### What you have to do:
If any record holds an image, omit the image and print the rest exactly.

### Source material:

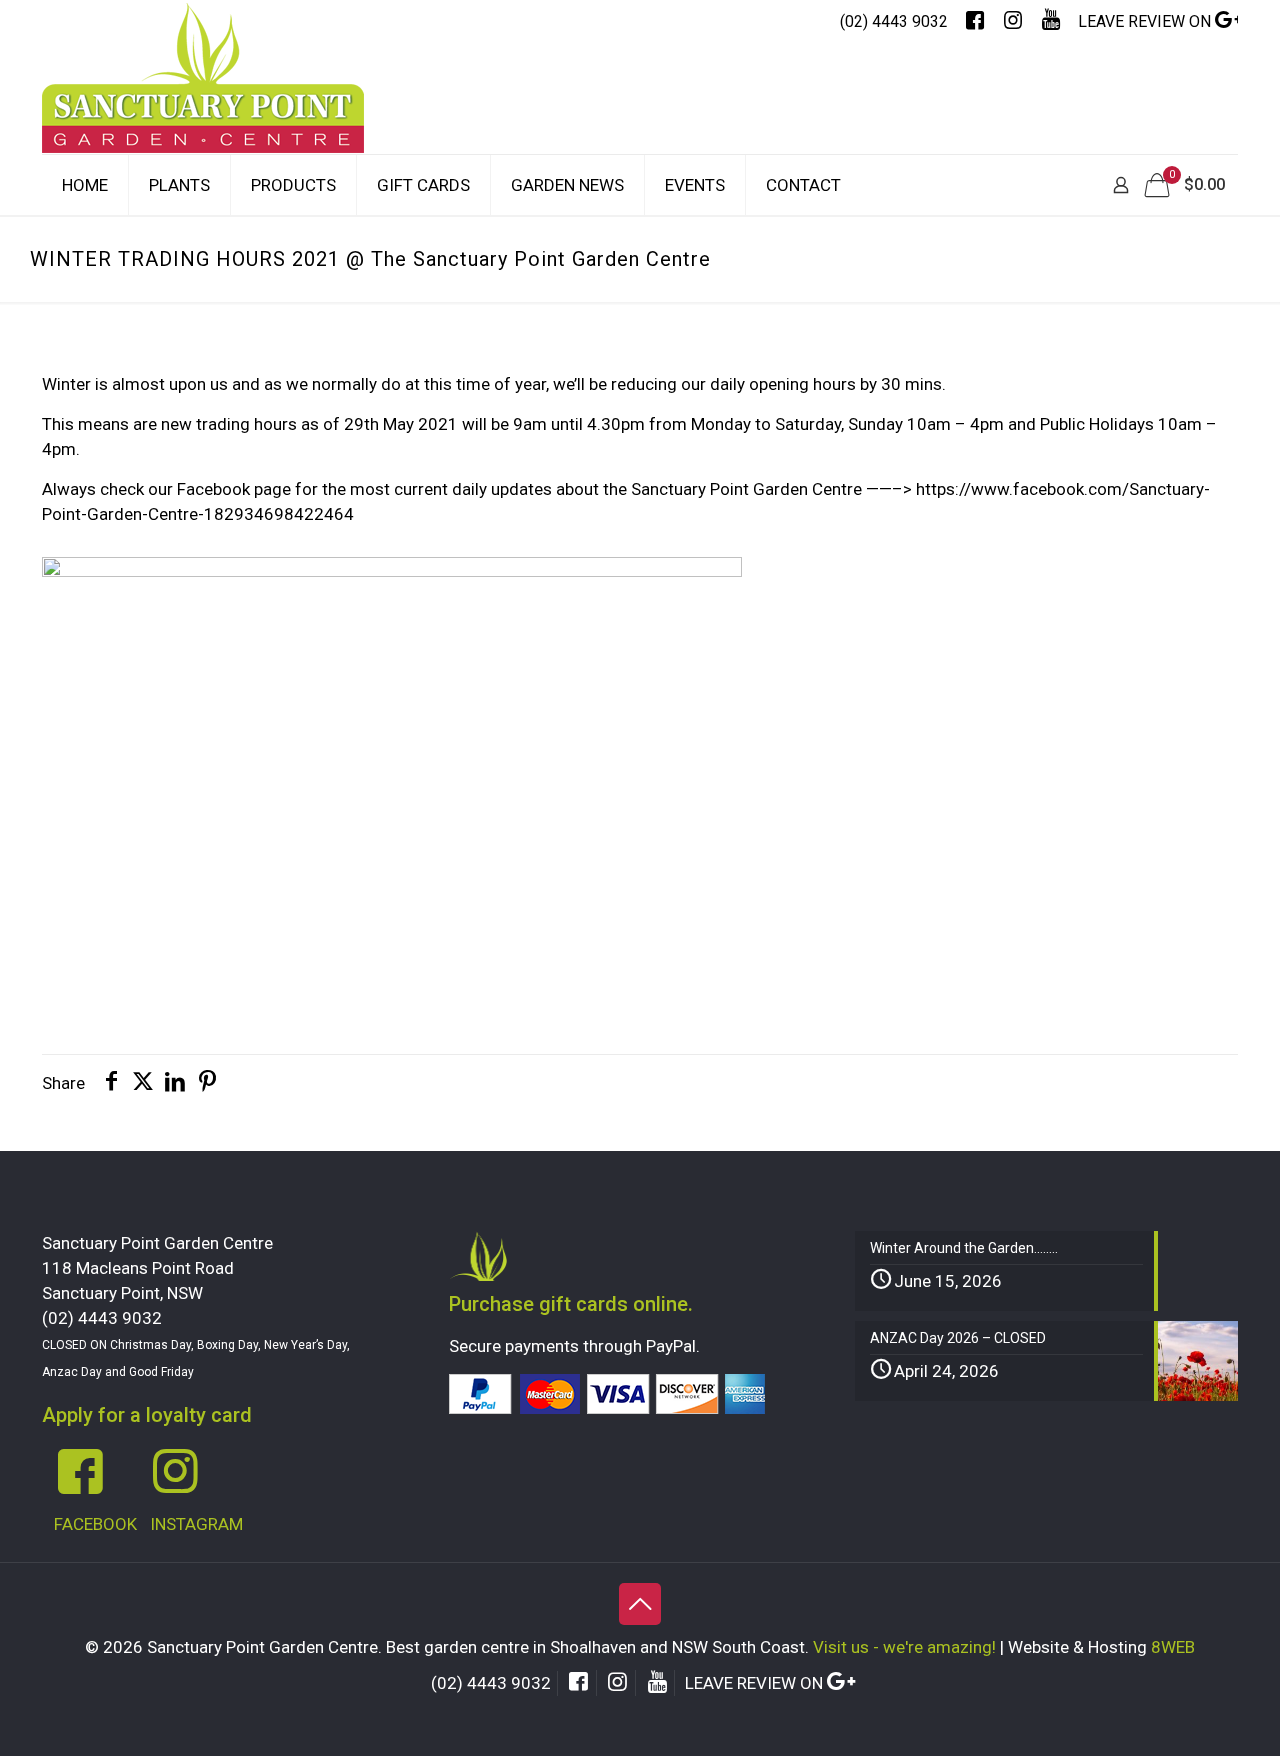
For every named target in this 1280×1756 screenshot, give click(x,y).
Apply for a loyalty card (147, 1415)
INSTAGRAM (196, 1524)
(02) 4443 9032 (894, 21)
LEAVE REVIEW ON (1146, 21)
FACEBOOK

### Answer box:
For every named target in this 1280×1756 screenshot, give click(x,y).
Apply for a loyalty card (147, 1415)
INSTAGRAM (196, 1524)
(02) 4443 9032 (894, 21)
LEAVE REVIEW ON (1146, 21)
FACEBOOK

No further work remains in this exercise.